▸ **REQUIREMENT**:
Records follow. Pull out every line that contains "badge".

[Collected data entries]
=-=-=

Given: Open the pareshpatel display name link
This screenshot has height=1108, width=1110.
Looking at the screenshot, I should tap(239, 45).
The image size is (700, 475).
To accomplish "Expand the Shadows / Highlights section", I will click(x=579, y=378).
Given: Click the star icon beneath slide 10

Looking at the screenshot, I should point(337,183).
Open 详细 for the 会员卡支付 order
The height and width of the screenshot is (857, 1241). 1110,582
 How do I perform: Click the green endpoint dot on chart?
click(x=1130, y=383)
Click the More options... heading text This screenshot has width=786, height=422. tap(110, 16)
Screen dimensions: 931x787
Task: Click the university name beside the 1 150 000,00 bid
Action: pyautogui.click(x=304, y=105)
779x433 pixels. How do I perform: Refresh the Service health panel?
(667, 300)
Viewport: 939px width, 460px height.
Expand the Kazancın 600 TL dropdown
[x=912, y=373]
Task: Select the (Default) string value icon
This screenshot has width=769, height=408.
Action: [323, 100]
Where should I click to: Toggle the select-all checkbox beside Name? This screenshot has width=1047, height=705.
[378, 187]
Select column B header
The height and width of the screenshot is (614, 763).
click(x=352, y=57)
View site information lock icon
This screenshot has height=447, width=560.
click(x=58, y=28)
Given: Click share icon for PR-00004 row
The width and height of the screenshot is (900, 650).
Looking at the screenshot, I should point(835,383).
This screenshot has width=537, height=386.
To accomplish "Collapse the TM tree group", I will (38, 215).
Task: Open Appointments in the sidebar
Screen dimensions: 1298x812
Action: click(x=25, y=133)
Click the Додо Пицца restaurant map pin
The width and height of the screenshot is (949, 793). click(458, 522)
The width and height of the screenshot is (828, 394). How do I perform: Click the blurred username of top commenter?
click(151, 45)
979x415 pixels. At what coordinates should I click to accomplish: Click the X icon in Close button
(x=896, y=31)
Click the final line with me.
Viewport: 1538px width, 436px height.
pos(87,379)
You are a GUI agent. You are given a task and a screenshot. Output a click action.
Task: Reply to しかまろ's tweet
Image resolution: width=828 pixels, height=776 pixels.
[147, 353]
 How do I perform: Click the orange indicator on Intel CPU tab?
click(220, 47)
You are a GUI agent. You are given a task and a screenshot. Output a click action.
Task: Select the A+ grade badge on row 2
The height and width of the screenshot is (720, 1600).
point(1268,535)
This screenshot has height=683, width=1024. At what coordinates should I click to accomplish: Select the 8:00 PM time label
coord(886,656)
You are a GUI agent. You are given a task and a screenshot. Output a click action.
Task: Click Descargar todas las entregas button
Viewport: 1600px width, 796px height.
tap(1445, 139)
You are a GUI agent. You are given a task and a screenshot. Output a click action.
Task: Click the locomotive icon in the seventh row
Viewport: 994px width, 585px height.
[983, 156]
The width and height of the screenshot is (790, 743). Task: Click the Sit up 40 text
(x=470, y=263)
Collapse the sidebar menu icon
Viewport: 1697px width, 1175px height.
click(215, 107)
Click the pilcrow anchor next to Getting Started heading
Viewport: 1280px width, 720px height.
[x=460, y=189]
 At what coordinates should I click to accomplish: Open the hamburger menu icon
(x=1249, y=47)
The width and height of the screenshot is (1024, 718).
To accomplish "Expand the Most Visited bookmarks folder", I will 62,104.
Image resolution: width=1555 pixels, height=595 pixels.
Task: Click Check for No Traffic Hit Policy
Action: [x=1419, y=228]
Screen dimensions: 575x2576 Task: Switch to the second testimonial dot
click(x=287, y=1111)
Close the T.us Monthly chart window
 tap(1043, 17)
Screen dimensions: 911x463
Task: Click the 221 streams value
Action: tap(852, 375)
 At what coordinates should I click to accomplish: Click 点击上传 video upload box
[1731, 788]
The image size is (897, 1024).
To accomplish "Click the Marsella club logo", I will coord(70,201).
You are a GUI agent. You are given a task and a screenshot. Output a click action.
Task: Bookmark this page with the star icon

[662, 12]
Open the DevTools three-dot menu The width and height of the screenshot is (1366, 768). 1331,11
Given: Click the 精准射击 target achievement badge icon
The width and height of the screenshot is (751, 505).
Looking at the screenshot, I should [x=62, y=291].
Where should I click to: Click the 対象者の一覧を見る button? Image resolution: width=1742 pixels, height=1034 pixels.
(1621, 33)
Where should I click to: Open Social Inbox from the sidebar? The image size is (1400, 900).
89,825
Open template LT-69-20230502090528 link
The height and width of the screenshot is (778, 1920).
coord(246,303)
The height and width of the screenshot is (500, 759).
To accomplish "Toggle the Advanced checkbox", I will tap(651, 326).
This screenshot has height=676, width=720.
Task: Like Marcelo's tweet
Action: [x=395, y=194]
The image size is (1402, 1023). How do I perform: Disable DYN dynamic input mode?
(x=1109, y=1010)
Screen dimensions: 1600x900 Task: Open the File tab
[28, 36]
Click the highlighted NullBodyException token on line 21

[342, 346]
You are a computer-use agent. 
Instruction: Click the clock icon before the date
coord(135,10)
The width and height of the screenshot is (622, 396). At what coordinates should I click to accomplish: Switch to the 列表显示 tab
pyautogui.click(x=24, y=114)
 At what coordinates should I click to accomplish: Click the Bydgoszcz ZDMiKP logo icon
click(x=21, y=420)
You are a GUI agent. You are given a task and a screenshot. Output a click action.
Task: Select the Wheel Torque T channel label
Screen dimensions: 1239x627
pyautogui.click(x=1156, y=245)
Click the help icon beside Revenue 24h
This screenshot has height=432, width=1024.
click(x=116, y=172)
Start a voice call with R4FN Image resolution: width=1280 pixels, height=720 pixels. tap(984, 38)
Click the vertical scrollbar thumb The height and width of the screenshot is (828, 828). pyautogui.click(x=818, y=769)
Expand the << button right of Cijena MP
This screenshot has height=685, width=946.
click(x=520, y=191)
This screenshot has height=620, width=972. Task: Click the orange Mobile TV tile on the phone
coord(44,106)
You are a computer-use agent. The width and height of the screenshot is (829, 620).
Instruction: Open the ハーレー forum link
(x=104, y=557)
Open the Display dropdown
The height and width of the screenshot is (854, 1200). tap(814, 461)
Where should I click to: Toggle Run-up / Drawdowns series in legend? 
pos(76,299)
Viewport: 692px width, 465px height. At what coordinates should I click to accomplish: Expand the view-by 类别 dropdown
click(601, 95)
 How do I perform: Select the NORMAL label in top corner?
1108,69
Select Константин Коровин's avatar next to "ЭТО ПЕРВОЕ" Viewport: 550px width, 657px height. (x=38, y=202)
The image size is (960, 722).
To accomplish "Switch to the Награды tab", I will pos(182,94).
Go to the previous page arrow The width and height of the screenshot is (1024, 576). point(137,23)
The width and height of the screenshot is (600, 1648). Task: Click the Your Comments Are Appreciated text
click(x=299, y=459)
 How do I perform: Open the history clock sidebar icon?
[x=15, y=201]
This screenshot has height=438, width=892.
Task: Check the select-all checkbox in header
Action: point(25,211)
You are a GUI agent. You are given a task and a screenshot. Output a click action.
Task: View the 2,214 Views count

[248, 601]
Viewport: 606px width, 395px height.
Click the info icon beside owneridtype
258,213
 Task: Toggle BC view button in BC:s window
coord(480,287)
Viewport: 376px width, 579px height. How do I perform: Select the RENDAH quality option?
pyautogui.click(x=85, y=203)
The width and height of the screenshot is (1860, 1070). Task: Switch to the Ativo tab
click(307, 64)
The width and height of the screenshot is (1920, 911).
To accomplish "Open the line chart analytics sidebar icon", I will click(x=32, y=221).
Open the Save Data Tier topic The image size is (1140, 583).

=-=-=

▸ **YOUR RESPONSE**:
Task: Select the A+ grade badge on row 2
Given: Click the 精准射击 target achievement badge icon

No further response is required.